DESCRIPTION OF THE TASK: Reproduce the lines below word for word.

PROVIDED INFORMATION:
#####

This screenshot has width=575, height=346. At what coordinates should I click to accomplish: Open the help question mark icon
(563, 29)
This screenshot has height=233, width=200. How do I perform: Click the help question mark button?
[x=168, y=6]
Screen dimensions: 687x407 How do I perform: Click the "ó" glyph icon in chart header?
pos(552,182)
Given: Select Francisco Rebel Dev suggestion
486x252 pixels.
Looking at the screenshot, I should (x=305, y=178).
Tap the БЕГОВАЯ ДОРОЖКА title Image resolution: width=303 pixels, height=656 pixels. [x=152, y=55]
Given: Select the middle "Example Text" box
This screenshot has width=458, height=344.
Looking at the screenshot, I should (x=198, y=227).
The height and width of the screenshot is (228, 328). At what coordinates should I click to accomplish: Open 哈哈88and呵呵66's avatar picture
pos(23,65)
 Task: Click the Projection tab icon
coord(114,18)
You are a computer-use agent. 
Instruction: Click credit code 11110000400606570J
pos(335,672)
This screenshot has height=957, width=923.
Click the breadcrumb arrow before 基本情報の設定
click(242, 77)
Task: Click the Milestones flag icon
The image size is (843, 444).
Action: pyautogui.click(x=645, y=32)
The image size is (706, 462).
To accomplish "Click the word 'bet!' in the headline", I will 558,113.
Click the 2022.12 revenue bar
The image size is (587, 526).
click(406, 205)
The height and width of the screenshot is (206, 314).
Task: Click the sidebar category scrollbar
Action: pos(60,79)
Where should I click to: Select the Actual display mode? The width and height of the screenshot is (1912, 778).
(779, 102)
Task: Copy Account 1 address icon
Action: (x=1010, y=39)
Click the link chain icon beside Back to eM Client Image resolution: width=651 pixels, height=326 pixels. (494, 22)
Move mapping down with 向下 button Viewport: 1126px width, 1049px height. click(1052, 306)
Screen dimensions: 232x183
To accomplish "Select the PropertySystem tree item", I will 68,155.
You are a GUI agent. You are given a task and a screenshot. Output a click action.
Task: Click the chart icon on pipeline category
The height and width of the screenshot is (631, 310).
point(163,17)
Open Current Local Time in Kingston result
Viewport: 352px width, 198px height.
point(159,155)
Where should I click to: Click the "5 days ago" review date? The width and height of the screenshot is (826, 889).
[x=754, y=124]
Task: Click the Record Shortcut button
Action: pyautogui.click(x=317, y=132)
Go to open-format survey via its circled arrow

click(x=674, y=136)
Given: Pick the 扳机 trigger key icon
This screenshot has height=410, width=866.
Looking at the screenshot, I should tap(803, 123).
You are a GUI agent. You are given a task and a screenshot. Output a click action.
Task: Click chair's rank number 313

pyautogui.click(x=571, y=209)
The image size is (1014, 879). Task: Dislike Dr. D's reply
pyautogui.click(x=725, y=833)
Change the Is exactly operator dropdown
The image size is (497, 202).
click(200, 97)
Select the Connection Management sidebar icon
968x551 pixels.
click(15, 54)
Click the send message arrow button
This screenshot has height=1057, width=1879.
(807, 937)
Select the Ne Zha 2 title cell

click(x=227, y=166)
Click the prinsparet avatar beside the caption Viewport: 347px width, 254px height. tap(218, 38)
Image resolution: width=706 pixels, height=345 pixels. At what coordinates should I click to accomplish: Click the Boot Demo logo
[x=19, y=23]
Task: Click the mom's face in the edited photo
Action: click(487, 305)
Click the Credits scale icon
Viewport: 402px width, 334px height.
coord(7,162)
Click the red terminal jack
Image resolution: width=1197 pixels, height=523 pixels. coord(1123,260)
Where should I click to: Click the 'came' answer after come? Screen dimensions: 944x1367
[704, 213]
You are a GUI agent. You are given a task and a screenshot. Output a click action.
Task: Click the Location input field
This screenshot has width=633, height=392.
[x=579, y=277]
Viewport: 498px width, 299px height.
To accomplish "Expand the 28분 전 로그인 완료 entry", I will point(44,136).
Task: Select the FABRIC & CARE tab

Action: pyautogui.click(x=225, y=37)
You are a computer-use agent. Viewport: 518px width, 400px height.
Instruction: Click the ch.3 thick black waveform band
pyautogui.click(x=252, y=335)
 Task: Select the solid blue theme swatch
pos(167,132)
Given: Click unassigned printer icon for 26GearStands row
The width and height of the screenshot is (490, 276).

#####

TASK RESULT:
This screenshot has width=575, height=346. At what coordinates should I click to accomplish: Open the help question mark icon
(563, 29)
This screenshot has height=233, width=200. How do I perform: Click the help question mark button?
[x=168, y=6]
Screen dimensions: 687x407 How do I perform: Click the "ó" glyph icon in chart header?
pos(552,182)
Given: Select Francisco Rebel Dev suggestion
486x252 pixels.
Looking at the screenshot, I should (x=305, y=178).
Tap the БЕГОВАЯ ДОРОЖКА title Image resolution: width=303 pixels, height=656 pixels. [x=152, y=55]
Given: Select the middle "Example Text" box
This screenshot has width=458, height=344.
Looking at the screenshot, I should (x=198, y=227).
The height and width of the screenshot is (228, 328). At what coordinates should I click to accomplish: Open 哈哈88and呵呵66's avatar picture
pos(23,65)
 Task: Click the Projection tab icon
coord(114,18)
You are a computer-use agent. 
Instruction: Click credit code 11110000400606570J
pos(335,672)
This screenshot has height=957, width=923.
Click the breadcrumb arrow before 基本情報の設定
click(242, 77)
Task: Click the Milestones flag icon
The image size is (843, 444).
Action: pyautogui.click(x=645, y=32)
The image size is (706, 462).
To accomplish "Click the word 'bet!' in the headline", I will 558,113.
Click the 2022.12 revenue bar
The image size is (587, 526).
click(406, 205)
The height and width of the screenshot is (206, 314).
Task: Click the sidebar category scrollbar
Action: pos(60,79)
Where should I click to: Select the Actual display mode? The width and height of the screenshot is (1912, 778).
(779, 102)
Task: Copy Account 1 address icon
Action: (x=1010, y=39)
Click the link chain icon beside Back to eM Client Image resolution: width=651 pixels, height=326 pixels. (494, 22)
Move mapping down with 向下 button Viewport: 1126px width, 1049px height. click(1052, 306)
Screen dimensions: 232x183
To accomplish "Select the PropertySystem tree item", I will 68,155.
You are a GUI agent. You are given a task and a screenshot. Output a click action.
Task: Click the chart icon on pipeline category
The height and width of the screenshot is (631, 310).
point(163,17)
Open Current Local Time in Kingston result
Viewport: 352px width, 198px height.
point(159,155)
Where should I click to: Click the "5 days ago" review date? The width and height of the screenshot is (826, 889).
[x=754, y=124]
Task: Click the Record Shortcut button
Action: pyautogui.click(x=317, y=132)
Go to open-format survey via its circled arrow

click(x=674, y=136)
Given: Pick the 扳机 trigger key icon
This screenshot has height=410, width=866.
Looking at the screenshot, I should tap(803, 123).
You are a GUI agent. You are given a task and a screenshot. Output a click action.
Task: Click chair's rank number 313

pyautogui.click(x=571, y=209)
The image size is (1014, 879). Task: Dislike Dr. D's reply
pyautogui.click(x=725, y=833)
Change the Is exactly operator dropdown
The image size is (497, 202).
click(200, 97)
Select the Connection Management sidebar icon
968x551 pixels.
click(15, 54)
Click the send message arrow button
This screenshot has height=1057, width=1879.
(807, 937)
Select the Ne Zha 2 title cell

click(x=227, y=166)
Click the prinsparet avatar beside the caption Viewport: 347px width, 254px height. tap(218, 38)
Image resolution: width=706 pixels, height=345 pixels. At what coordinates should I click to accomplish: Click the Boot Demo logo
[x=19, y=23]
Task: Click the mom's face in the edited photo
Action: click(487, 305)
Click the Credits scale icon
Viewport: 402px width, 334px height.
coord(7,162)
Click the red terminal jack
Image resolution: width=1197 pixels, height=523 pixels. coord(1123,260)
Where should I click to: Click the 'came' answer after come? Screen dimensions: 944x1367
[704, 213]
You are a GUI agent. You are given a task and a screenshot. Output a click action.
Task: Click the Location input field
This screenshot has width=633, height=392.
[x=579, y=277]
Viewport: 498px width, 299px height.
To accomplish "Expand the 28분 전 로그인 완료 entry", I will point(44,136).
Task: Select the FABRIC & CARE tab

Action: pyautogui.click(x=225, y=37)
You are a computer-use agent. Viewport: 518px width, 400px height.
Instruction: Click the ch.3 thick black waveform band
pyautogui.click(x=252, y=335)
 Task: Select the solid blue theme swatch
pos(167,132)
Given: Click unassigned printer icon for 26GearStands row
The width and height of the screenshot is (490, 276).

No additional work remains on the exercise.